- [Task goal]: Before printing, remove every picture; then print the lines below exactly, from the first line through the line containing "Image resolution: width=354".

- [Raw data]:
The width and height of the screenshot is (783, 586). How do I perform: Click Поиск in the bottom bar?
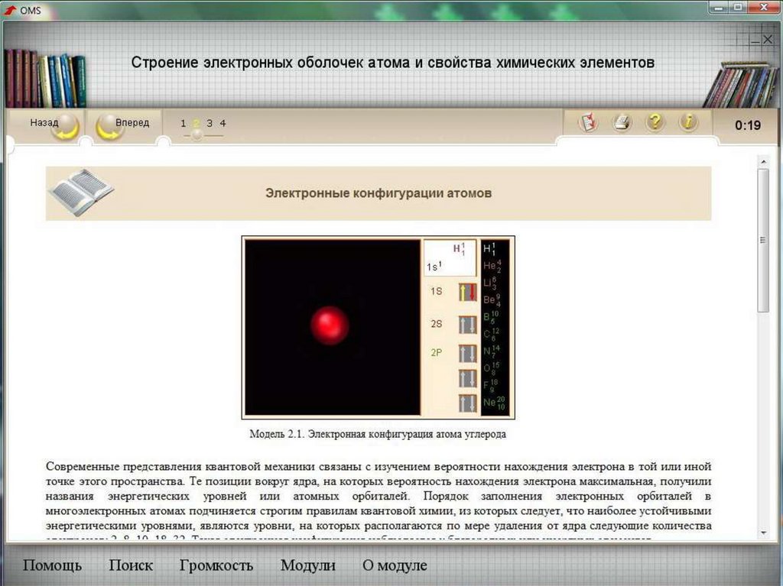(131, 566)
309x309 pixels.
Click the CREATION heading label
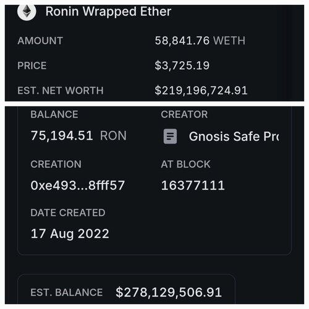[x=56, y=164]
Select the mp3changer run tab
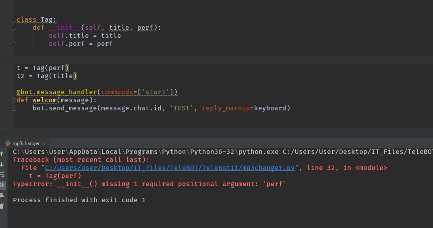433x228 pixels. (x=26, y=143)
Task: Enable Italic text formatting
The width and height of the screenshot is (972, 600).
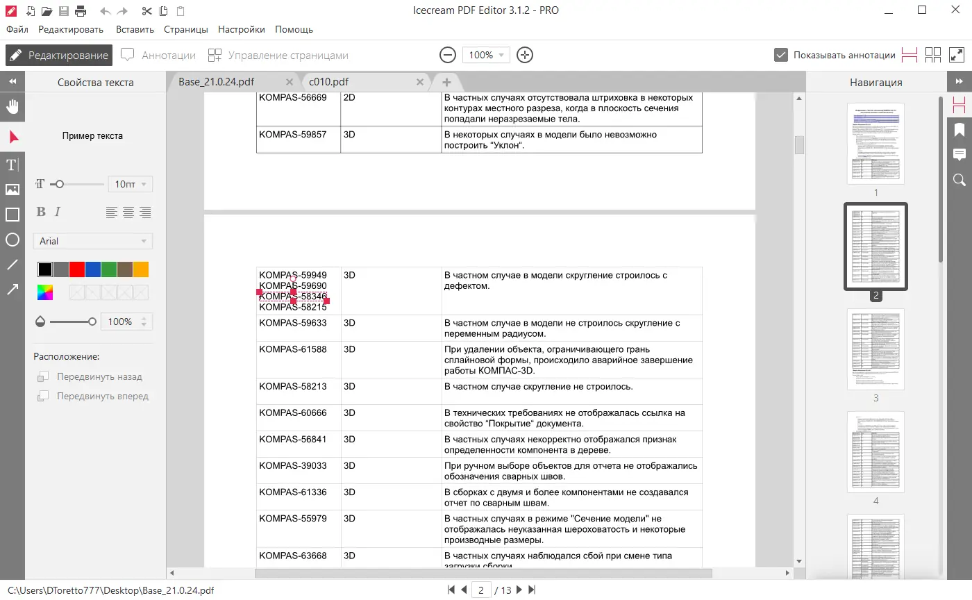Action: [58, 212]
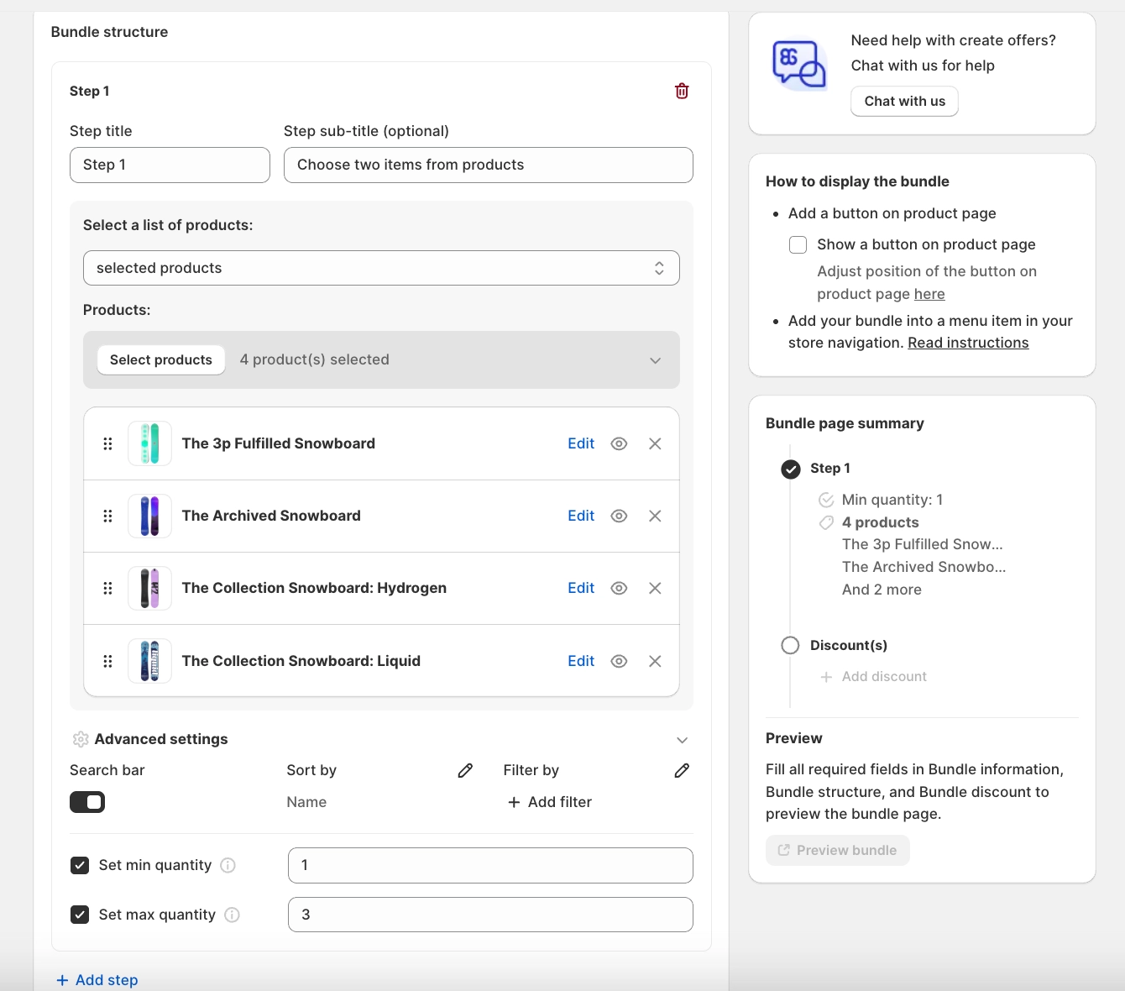Click Add step link
The height and width of the screenshot is (991, 1125).
(97, 980)
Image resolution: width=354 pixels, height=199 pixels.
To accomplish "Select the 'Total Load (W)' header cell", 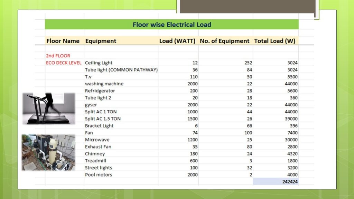I will click(274, 41).
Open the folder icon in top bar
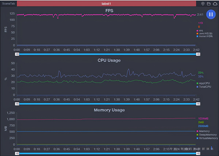The image size is (219, 156). 209,4
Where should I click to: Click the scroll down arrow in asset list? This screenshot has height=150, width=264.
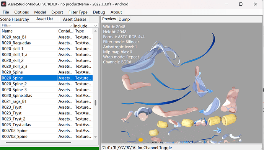pyautogui.click(x=96, y=137)
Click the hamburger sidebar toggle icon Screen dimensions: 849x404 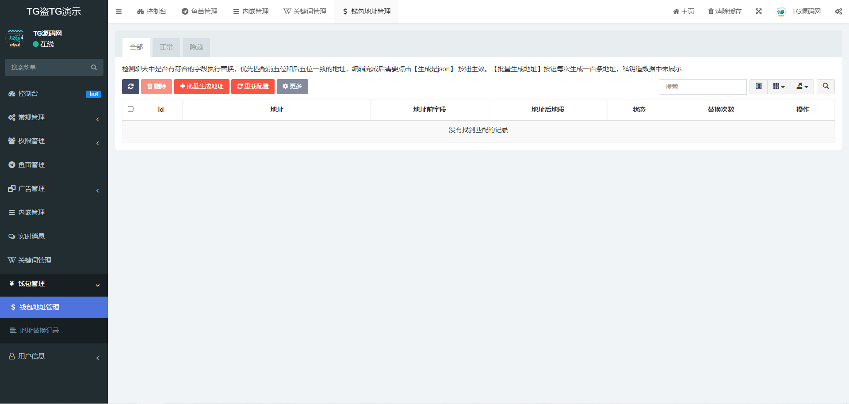119,11
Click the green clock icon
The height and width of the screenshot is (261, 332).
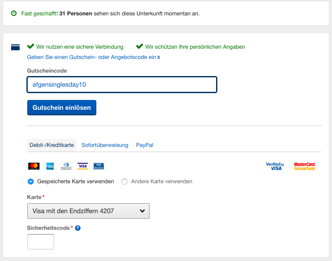[14, 13]
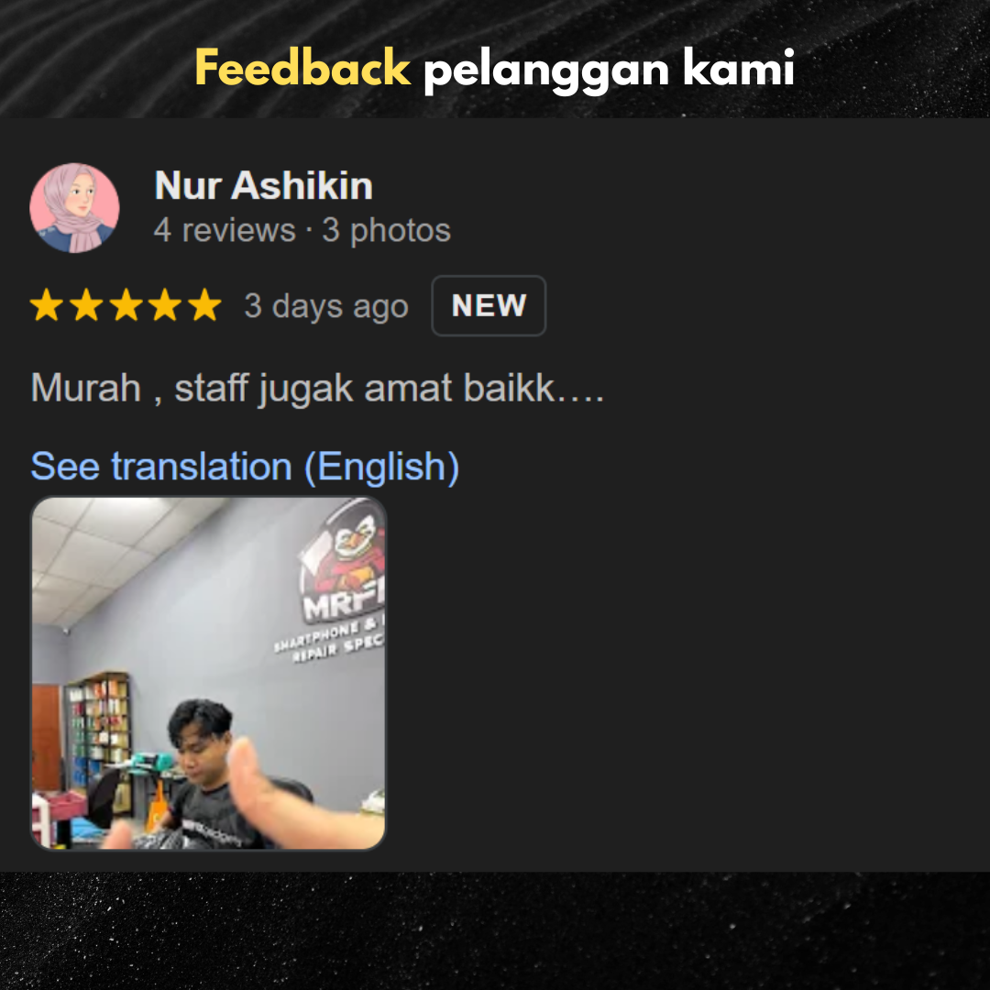990x990 pixels.
Task: Click the 3 days ago timestamp
Action: point(326,306)
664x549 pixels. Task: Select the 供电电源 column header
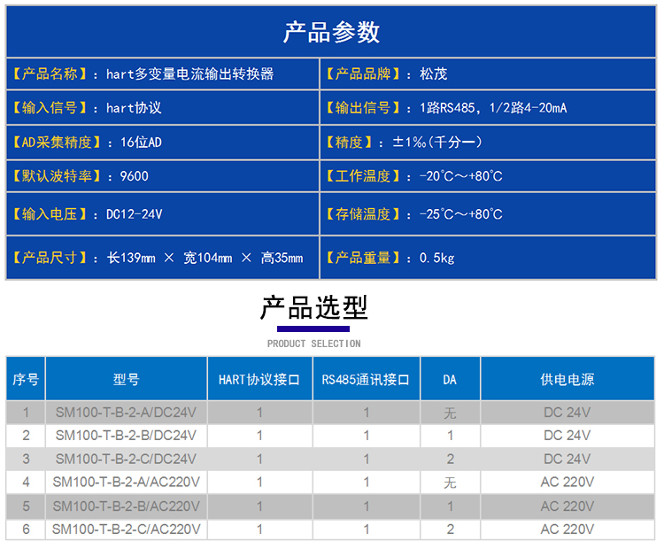coord(567,379)
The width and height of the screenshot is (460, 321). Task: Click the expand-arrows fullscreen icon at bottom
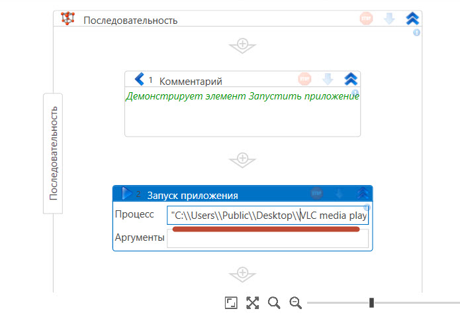tap(252, 303)
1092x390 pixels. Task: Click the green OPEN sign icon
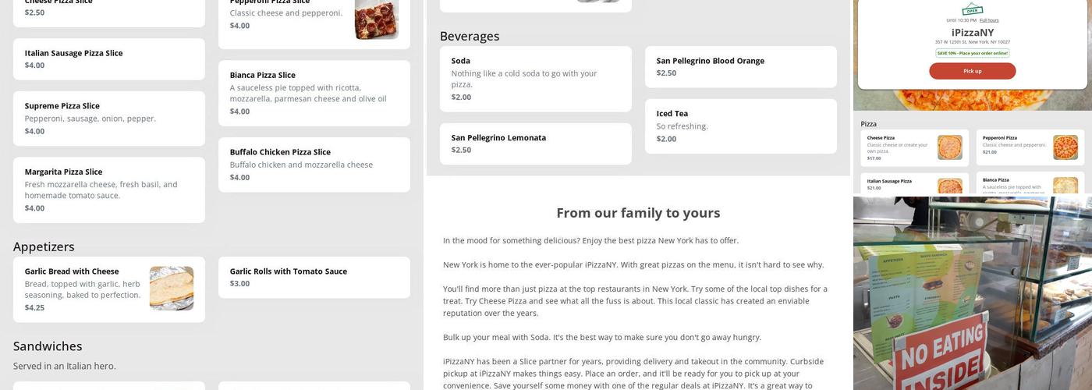[972, 9]
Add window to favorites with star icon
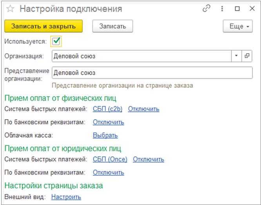The width and height of the screenshot is (261, 205). (11, 9)
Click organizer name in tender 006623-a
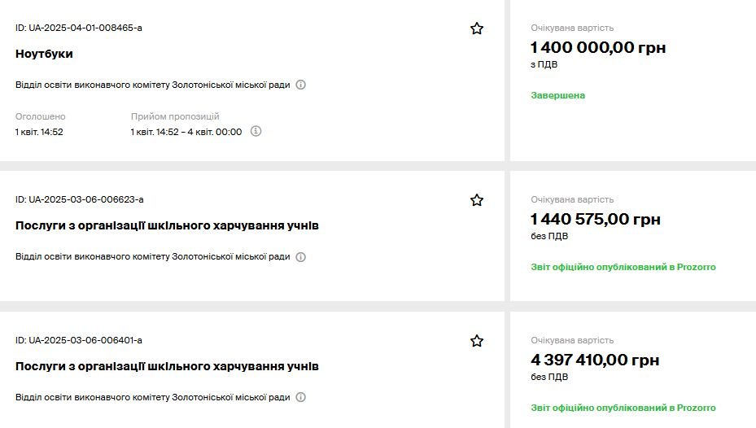The image size is (756, 428). coord(153,257)
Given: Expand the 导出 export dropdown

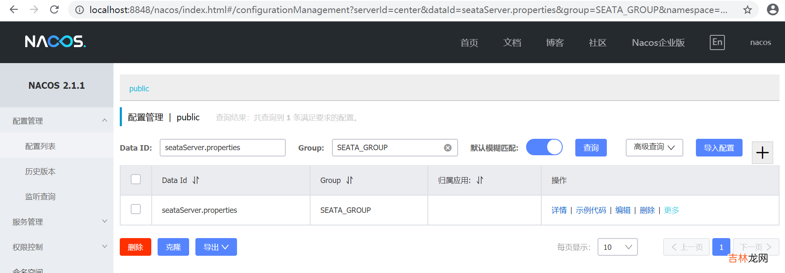Looking at the screenshot, I should tap(216, 247).
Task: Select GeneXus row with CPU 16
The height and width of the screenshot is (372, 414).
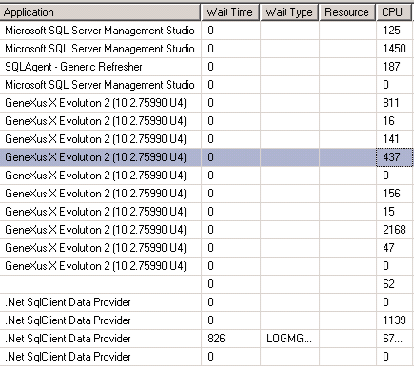Action: click(207, 121)

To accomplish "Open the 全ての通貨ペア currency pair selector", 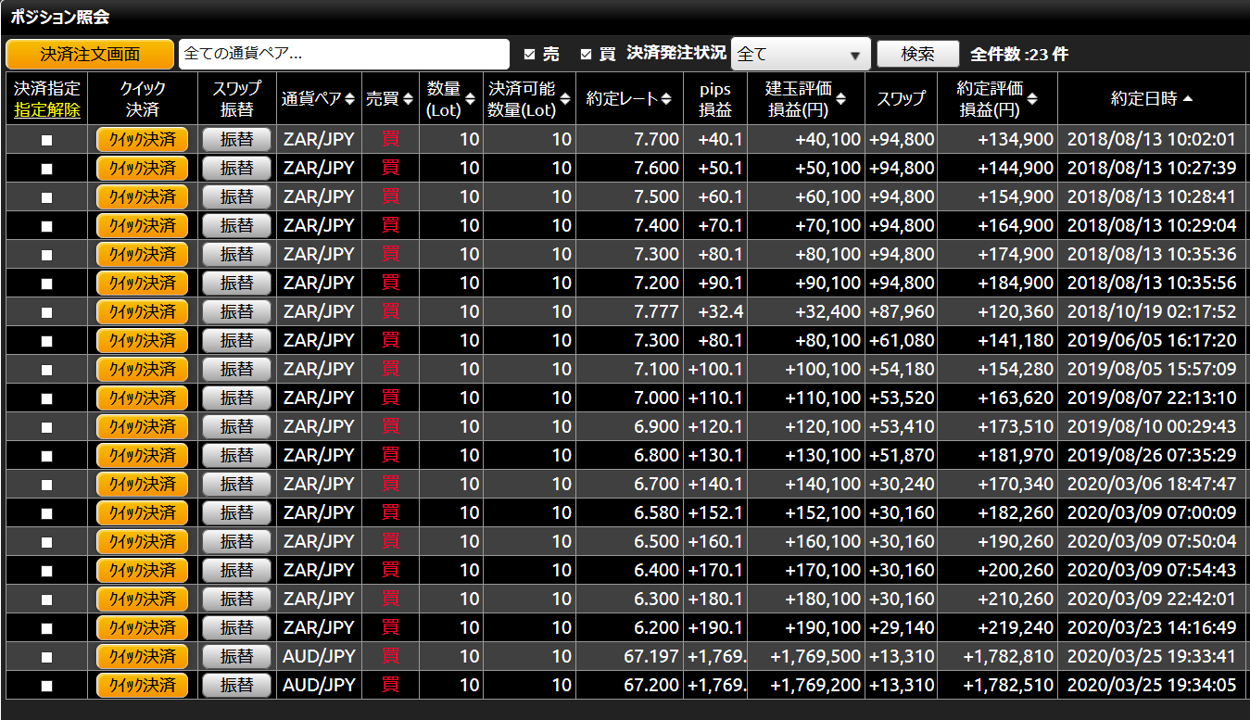I will 343,54.
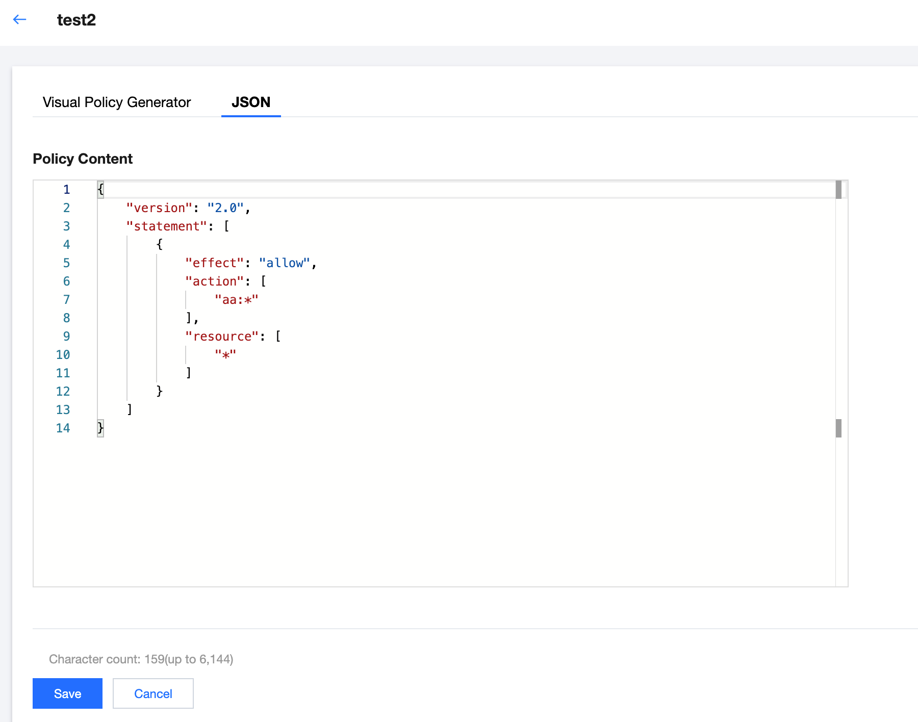Click the blue back arrow icon
This screenshot has width=918, height=722.
[x=20, y=20]
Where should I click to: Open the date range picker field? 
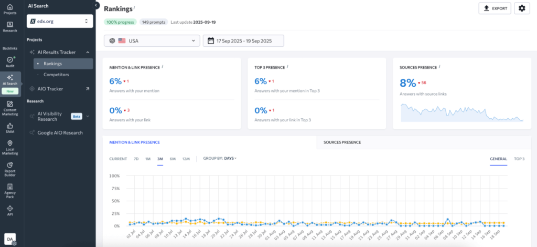(x=243, y=40)
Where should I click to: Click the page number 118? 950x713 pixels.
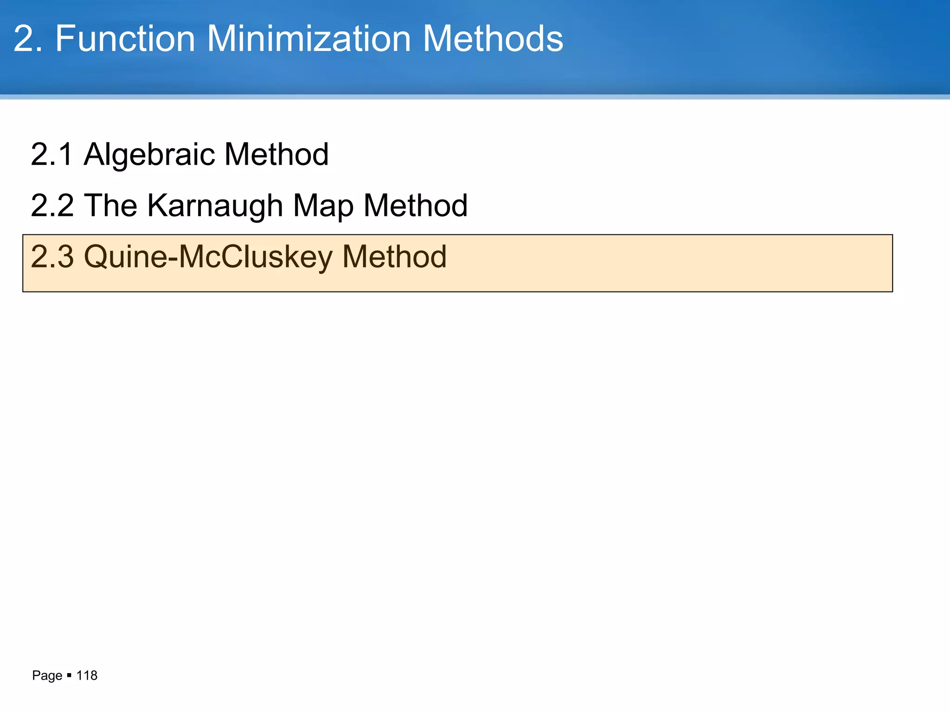click(x=87, y=675)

- [Your solution]:
The width and height of the screenshot is (783, 586). How do I perform: Click Поиск in the bottom bar?
(131, 566)
309x309 pixels.
Click the CREATION heading label
[x=56, y=164]
Select the mp3changer run tab
433x228 pixels. (x=26, y=143)
Task: Enable Italic text formatting
The width and height of the screenshot is (972, 600).
Action: [58, 212]
Click Add step link
The height and width of the screenshot is (991, 1125).
(97, 980)
Image resolution: width=354 pixels, height=199 pixels.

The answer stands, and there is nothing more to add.